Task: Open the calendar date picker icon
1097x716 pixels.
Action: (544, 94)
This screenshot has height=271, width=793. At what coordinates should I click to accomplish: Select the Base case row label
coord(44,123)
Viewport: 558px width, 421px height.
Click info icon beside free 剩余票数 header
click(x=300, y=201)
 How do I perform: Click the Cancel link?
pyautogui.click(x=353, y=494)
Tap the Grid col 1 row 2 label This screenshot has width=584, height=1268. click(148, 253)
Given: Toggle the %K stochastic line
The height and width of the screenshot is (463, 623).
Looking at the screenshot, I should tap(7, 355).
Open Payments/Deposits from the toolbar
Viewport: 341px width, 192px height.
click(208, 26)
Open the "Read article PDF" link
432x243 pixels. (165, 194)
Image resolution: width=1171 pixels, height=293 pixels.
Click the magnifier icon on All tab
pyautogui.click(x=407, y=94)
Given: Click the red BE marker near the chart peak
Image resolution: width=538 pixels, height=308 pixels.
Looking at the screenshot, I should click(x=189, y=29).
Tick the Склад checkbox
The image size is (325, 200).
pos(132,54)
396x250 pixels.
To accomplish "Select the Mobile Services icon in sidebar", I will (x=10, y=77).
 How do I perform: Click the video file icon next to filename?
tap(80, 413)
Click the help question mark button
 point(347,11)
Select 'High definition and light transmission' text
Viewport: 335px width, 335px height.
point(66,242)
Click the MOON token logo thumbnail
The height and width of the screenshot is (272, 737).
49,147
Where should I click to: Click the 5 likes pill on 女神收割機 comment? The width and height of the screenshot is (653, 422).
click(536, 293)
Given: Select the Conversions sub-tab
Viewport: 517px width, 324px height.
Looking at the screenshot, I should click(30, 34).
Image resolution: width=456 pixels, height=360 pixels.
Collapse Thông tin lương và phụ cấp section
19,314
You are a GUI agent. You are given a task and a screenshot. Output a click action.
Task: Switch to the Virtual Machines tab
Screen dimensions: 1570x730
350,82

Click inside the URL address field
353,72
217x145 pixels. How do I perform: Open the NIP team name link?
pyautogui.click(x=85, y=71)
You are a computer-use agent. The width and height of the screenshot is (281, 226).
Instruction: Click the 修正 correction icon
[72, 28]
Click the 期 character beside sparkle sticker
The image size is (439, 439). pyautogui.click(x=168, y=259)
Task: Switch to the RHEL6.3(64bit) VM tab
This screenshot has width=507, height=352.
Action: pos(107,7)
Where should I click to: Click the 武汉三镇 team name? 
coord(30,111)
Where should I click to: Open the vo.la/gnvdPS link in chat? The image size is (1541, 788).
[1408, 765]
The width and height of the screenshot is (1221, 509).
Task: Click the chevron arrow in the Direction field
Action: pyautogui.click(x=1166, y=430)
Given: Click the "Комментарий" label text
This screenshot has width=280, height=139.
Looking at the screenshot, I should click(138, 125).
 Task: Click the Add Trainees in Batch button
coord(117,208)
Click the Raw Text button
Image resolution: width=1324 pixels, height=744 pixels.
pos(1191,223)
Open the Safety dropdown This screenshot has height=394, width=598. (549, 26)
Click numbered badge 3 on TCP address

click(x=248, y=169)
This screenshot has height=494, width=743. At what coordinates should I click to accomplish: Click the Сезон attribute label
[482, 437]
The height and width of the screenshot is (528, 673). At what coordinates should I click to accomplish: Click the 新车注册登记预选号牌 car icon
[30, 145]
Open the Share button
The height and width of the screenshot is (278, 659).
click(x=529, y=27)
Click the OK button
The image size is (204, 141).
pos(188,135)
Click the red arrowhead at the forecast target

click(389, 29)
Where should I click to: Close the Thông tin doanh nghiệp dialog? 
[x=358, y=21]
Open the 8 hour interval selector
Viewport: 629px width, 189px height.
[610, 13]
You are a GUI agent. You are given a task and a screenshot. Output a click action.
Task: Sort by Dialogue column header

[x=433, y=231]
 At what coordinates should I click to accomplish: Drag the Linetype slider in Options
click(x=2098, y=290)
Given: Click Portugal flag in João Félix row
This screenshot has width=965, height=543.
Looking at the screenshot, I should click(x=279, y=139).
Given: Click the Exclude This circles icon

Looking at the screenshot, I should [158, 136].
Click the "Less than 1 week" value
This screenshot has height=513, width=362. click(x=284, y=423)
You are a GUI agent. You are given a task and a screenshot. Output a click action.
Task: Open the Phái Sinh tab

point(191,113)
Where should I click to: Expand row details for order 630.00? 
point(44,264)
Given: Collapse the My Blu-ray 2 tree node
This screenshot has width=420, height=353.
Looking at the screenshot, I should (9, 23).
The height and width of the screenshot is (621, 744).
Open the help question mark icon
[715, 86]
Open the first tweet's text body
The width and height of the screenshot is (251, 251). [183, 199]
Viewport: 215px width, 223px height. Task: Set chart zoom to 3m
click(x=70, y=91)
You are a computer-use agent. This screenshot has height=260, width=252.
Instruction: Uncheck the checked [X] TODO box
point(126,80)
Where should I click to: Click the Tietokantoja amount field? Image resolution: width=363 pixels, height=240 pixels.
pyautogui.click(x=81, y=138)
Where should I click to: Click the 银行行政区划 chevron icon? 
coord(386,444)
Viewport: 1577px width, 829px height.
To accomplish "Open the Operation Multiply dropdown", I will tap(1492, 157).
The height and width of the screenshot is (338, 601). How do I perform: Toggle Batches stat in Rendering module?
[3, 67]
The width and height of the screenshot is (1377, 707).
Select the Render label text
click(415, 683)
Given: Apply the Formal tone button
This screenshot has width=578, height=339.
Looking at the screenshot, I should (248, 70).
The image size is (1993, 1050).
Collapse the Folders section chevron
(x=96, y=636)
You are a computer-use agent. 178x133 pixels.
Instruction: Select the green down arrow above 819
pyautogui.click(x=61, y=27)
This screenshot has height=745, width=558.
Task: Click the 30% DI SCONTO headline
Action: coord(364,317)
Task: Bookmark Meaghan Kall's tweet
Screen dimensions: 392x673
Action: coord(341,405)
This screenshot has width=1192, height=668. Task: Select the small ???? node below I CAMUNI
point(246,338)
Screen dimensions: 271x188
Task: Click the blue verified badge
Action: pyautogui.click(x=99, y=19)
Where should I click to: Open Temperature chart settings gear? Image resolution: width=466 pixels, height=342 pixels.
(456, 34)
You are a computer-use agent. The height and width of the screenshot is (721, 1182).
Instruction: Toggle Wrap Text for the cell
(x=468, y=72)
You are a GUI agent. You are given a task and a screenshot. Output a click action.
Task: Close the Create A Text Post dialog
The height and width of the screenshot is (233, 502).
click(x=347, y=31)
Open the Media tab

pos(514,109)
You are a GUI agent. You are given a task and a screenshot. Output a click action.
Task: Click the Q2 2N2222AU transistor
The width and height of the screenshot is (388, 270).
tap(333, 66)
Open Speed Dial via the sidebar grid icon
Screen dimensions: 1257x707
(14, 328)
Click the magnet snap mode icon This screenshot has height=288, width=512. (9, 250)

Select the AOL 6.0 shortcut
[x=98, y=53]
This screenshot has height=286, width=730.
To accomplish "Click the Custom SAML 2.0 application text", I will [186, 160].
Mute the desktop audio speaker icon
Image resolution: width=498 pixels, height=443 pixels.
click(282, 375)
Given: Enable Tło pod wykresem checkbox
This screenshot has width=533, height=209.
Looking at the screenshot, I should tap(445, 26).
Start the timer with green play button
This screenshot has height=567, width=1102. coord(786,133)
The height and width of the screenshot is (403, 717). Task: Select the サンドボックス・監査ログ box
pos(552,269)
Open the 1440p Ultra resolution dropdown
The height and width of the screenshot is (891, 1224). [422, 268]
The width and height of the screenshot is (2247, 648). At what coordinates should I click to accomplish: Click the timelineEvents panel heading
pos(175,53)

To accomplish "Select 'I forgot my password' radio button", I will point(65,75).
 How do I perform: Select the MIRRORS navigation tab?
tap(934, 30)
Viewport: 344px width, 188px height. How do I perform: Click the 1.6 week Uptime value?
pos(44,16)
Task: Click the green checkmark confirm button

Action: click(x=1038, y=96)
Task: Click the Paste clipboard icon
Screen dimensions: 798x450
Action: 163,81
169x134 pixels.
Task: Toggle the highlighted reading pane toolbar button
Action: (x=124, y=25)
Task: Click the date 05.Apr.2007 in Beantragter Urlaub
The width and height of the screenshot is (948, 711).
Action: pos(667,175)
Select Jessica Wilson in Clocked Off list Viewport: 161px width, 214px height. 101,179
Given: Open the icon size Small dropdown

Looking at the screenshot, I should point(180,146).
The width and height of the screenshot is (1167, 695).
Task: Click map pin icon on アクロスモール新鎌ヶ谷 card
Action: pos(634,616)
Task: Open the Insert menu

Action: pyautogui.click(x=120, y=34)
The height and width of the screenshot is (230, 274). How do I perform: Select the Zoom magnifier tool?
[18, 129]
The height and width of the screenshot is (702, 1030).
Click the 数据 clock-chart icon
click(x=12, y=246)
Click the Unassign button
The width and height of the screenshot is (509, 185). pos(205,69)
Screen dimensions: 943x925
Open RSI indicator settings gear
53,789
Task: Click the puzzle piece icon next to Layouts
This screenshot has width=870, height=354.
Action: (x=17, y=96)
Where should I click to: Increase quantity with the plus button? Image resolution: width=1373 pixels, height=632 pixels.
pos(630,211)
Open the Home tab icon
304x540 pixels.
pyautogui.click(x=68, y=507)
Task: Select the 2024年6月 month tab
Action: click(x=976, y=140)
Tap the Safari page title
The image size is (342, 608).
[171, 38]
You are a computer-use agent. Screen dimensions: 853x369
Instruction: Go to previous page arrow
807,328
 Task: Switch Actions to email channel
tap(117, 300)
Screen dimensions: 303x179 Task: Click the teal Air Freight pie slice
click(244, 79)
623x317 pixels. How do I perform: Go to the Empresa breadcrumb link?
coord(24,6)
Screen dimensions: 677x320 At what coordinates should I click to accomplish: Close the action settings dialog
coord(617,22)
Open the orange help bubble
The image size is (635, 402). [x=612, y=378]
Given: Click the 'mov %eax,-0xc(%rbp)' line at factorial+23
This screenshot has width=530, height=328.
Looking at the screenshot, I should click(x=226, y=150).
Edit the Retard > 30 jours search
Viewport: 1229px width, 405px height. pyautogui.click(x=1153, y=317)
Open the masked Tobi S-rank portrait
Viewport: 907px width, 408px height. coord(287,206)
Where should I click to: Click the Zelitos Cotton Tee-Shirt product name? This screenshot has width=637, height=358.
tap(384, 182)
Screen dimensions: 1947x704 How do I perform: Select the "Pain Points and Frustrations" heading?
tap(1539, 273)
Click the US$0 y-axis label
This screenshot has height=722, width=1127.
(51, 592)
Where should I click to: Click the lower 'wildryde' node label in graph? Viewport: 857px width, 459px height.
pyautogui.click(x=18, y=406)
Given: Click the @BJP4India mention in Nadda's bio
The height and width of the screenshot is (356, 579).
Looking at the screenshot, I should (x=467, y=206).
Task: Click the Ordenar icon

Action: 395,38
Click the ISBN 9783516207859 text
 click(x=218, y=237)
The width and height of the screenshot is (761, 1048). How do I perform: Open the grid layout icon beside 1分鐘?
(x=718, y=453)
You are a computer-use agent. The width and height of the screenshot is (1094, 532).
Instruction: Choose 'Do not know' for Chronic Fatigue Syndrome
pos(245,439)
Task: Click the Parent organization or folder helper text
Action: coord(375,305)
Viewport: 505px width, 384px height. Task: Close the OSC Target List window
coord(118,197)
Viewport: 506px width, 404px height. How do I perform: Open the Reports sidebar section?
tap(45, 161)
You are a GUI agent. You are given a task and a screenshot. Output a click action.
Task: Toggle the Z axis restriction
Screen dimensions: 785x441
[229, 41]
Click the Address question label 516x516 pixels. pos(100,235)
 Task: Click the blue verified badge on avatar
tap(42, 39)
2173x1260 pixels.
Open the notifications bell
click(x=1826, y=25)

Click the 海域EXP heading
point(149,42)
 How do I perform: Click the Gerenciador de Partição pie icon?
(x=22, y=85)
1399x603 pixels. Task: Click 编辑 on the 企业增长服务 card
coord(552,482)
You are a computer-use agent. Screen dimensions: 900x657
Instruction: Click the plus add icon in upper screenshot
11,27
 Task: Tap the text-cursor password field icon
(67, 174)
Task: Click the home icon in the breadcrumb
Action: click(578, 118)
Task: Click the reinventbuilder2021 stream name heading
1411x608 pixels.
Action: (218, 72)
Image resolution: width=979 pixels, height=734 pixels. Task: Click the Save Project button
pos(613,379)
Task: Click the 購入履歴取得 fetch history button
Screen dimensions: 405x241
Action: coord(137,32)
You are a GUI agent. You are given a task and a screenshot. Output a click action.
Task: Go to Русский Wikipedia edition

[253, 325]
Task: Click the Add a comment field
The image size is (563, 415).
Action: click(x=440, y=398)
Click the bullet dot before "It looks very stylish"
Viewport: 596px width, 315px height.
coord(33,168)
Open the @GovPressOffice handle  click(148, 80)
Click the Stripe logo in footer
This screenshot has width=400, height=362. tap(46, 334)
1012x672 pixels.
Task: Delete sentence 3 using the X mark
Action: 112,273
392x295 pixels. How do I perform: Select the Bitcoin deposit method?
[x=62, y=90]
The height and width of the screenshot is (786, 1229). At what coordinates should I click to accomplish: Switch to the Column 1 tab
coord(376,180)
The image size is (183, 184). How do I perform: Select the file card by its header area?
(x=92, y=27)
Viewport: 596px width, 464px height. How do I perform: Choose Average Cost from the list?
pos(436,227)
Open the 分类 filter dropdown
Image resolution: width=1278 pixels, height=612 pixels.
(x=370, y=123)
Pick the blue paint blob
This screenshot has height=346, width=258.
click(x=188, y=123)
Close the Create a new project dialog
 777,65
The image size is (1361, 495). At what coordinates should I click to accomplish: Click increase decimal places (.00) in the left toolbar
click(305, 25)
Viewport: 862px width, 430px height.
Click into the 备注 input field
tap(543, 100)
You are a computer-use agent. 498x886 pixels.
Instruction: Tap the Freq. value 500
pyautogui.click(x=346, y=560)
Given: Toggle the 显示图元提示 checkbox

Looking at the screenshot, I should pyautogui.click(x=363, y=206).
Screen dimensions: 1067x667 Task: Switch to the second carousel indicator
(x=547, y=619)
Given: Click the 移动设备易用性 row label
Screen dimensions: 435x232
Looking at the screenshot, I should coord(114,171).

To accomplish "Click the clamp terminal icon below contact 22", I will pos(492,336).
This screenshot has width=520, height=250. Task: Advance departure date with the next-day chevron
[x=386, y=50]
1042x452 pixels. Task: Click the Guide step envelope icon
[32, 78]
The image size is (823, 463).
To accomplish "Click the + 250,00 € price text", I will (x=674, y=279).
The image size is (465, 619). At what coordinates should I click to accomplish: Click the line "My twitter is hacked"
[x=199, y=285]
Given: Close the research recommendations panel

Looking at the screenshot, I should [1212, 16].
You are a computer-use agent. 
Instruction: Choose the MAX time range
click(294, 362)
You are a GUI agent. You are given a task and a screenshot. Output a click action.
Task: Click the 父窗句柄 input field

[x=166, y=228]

**Exercise prompt:** Looking at the material above, please copy exactly every line from its first line through the line containing "Image resolution: width=456", with both ends included and nothing else.

**Result for this exercise:**
Task: Open the calendar date picker icon
1097x716 pixels.
Action: (544, 94)
This screenshot has height=271, width=793. At what coordinates should I click to accomplish: Select the Base case row label
coord(44,123)
Viewport: 558px width, 421px height.
Click info icon beside free 剩余票数 header
click(x=300, y=201)
 How do I perform: Click the Cancel link?
pyautogui.click(x=353, y=494)
Tap the Grid col 1 row 2 label This screenshot has width=584, height=1268. click(148, 253)
Given: Toggle the %K stochastic line
The height and width of the screenshot is (463, 623).
Looking at the screenshot, I should tap(7, 355).
Open Payments/Deposits from the toolbar
Viewport: 341px width, 192px height.
click(208, 26)
Open the "Read article PDF" link
432x243 pixels. (165, 194)
Image resolution: width=1171 pixels, height=293 pixels.
Click the magnifier icon on All tab
pyautogui.click(x=407, y=94)
Given: Click the red BE marker near the chart peak
Image resolution: width=538 pixels, height=308 pixels.
Looking at the screenshot, I should click(x=189, y=29).
Tick the Склад checkbox
The image size is (325, 200).
pos(132,54)
396x250 pixels.
To accomplish "Select the Mobile Services icon in sidebar", I will (x=10, y=77).
 How do I perform: Click the video file icon next to filename?
tap(80, 413)
Click the help question mark button
 point(347,11)
Select 'High definition and light transmission' text
Viewport: 335px width, 335px height.
point(66,242)
Click the MOON token logo thumbnail
The height and width of the screenshot is (272, 737).
49,147
Where should I click to: Click the 5 likes pill on 女神收割機 comment? The width and height of the screenshot is (653, 422).
click(536, 293)
Given: Select the Conversions sub-tab
Viewport: 517px width, 324px height.
Looking at the screenshot, I should click(30, 34).
Image resolution: width=456 pixels, height=360 pixels.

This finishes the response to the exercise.